É no uso, nas interrelações que estabelecemos com as coisas e com as pessoas ao usufruirmos o espaço urbano, que construímos nossa identidade e nossa memória coletivas. A cidade é minha íntima e é minha desconhecida, íntima de meu desconhecido e desconhecida dele, íntima talvez de meu inimigo, se eu o tiver.
Essa condição nos faz, a cada um, protagonista da vida urbana. Também fundamenta o direito à cidade – que, na democracia, é indissociável da cidadania. Ele engloba o viver em segurança e liberdade (sabemos o quanto custa a violência!); inclui a disponibilidade das infraestruturas essenciais à vida civilizada e deve assegurar satisfatórias condições de habitação e mobilidade.

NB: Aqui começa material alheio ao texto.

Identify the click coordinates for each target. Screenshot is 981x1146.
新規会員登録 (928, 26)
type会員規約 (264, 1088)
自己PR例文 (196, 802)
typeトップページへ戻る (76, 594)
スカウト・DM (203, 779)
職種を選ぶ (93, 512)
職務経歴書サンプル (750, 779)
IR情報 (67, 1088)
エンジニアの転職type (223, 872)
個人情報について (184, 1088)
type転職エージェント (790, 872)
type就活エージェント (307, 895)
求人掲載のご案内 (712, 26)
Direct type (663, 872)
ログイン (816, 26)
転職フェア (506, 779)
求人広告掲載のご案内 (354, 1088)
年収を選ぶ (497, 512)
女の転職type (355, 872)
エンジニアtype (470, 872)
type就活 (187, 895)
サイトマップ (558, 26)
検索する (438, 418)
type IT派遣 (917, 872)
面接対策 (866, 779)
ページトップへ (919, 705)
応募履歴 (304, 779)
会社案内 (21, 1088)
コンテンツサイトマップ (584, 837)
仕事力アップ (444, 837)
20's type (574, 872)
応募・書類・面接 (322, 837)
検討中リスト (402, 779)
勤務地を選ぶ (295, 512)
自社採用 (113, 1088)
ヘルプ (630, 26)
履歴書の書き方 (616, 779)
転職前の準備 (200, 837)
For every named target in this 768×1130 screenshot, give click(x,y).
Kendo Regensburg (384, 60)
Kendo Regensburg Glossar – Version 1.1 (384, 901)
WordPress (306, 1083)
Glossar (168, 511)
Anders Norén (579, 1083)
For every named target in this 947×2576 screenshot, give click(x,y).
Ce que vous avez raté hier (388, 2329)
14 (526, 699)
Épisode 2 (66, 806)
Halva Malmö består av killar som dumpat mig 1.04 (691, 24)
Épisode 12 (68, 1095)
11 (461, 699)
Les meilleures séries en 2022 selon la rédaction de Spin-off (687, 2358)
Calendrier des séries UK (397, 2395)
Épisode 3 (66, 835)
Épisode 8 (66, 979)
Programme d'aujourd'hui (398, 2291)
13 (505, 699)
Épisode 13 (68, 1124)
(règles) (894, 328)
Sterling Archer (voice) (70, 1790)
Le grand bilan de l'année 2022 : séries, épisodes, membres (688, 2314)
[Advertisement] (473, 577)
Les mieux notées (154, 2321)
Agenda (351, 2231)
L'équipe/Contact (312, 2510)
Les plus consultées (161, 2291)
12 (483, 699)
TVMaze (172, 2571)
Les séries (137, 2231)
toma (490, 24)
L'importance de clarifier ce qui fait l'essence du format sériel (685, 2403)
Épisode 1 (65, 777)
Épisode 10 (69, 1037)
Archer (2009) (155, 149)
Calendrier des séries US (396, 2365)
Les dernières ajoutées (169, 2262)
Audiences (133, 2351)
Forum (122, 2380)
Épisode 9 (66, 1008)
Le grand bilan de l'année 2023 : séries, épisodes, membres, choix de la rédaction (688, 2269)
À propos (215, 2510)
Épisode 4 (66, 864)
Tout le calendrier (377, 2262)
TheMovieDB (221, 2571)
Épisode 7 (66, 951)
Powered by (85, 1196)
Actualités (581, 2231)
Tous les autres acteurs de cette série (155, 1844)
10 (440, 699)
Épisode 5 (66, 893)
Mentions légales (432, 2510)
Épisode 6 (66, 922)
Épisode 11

A defesa desses valores tem assumido crescente relevo e eles têm se afirmado na consciência coletiva como elemento central de nossa contemporaneidade.
No entanto, há clara evidência da insuficiência dos governos em suprir a cidade desses deveres de Estado. Tal carência, por óbvio, não se apresenta distribuída igualmente no tecido urbano, havendo enormes assimetrias na prestação dos serviços públicos – que se manifestam no domínio territorial por bandidos armados de parcelas significativas de áreas pobres das grandes cidades; na falta de saneamento para quase metade dos domicílios urbanos brasileiros; nas dificuldades crescentes na mobilidade das metrópoles e mesmo nas médias cidades; entre outros.  Na medida em que as exigências contemporâneas aumentam e se complexificam e os serviços públicos não as acompanham adequadamente, esse descompasso implica em desigualdades sociais que se acentuam.
Se a cidade é “o último espelho que reproduziu o rosto de meu pai” e simultaneamente a “rua que nunca pisei”, como diz Borges, essas assimetrias não podem ser apenas constatáveis a cada pesquisa. Elas precisam servir como base para políticas públicas que se dirijam a assegurar o pleno direito à cidade. Haver um bairro dominado por bandidos armados não pode ser “naturalizado” – sobretudo depois da experiência das UPPs, no Rio de Janeiro. Milhões de cidadãos, todos os dias, perdendo três ou quatro horas no trânsito, ou morando sem infraestrutura adequada, não é um problema só deles – é de toda a sociedade.

Certamente, a universalização dos serviços públicos há de ser um compromisso coletivo que precisa ter consequências práticas. Não se trata de reinventar a cidade, como pensavam os modernos ante o avanço demográfico. Mas é um impositivo democrático reorganizar as relações de decisão e poder nas metrópoles e nas grandes cidades brasileiras.
Nossas cidades precisam ser pensadas e planejadas para além dos governos e das idiossincrasias dos mandatários eventuais; em respeito à diversidade social, cultural e de interesses, tampouco podem ficar reféns de pressões hegemônicas, hoje ditadas pelos desejos imobiliários e rodoviaristas.
As cidades mudam sempre, ainda que feitas de concreto. Paradoxalmente, está em seu espírito, composto pelos sonhos de todos e pela vivência de seus espaços comuns, a sua tênue linha de continuidade.